All little things. But somehow all the little things create a big problem.

There’s 3 things I always need for my job 1. a laptop 2. my car & 3. my phone.

This week is showing me how much I can’t do my job properly without them.

Hopefully it’ll all work out somehow. My Mum is off work the next few days as our cousin from Southampton comes to visit. So it will be great to see her. :)


Frazzle Dazzle

Oh. My. Word.

What a day people, what a day.

After getting home at 1 a.m. when the streets of Edinburgh were frozen and slippy, I literally woke up, ate toast, showered, dressed and went out the door. My bag CRAMMED full of stuff to prepare for the last of the training sessions in post abortion counselling support I’m doing in Perth this weekend and headed to meet my Inter:act mentor before work.

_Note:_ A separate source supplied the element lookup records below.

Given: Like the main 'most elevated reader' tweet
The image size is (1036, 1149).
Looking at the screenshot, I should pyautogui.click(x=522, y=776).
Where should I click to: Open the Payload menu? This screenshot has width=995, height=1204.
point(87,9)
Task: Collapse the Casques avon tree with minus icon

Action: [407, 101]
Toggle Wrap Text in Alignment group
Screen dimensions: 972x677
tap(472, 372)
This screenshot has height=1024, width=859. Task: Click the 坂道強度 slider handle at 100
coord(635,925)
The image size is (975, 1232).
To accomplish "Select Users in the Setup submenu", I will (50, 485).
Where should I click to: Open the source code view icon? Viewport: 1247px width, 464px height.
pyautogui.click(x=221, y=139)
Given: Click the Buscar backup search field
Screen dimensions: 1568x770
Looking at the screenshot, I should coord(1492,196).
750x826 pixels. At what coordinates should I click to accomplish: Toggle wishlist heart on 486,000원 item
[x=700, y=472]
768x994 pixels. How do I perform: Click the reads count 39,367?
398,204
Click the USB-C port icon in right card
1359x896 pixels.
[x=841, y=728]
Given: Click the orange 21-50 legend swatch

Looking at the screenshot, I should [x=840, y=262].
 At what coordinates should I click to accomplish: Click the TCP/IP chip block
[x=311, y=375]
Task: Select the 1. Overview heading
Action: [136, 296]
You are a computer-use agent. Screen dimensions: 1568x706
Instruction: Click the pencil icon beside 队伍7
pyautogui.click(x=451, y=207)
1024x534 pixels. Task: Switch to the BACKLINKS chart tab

Of course, my little revelation came up for discussion along with emetophobia. Where I really wanting to be praying, I’m finding my head is difficult to focus just now, as it is having to think about too many things at the same time as trying to adjust my head thoughts & attitudes about other things.

I headed to work with high plans of getting things done in a calm and timely manner, but it was not to be.

There were clients needing to be listened to, sisters that have been incommunicado for months ringing via skype, people phoning to sell me stuff, invoices that had disappeared and outstanding, people to e-mail, many to phone, many who did phone and people asking me to do stuff for them thinking they’d sent me documents they hadn’t actually sent me at all…

Technically I was off sick on Monday & Tuesday, but now it doesn’t matter. By the end of Saturday I’ll have done my work days regardless!

On the days where everything goes a little crazy – your plans go out the window, I do get a TON done, but it means I come home with a head that is buzzing, and still thinking of all the things that need to be done or could be done.

What have I missed?

What could I have done  better?

Will that work out?

Should I be sorting that out now, or is it too soon?

Oh crap, I forgot to do that thing I’ve been meaning to do for months…

Did I unplug everything before I left?

I am so looking forward to Saturday evening, when my work week will be over. And I will eat Chinese food. Chill out.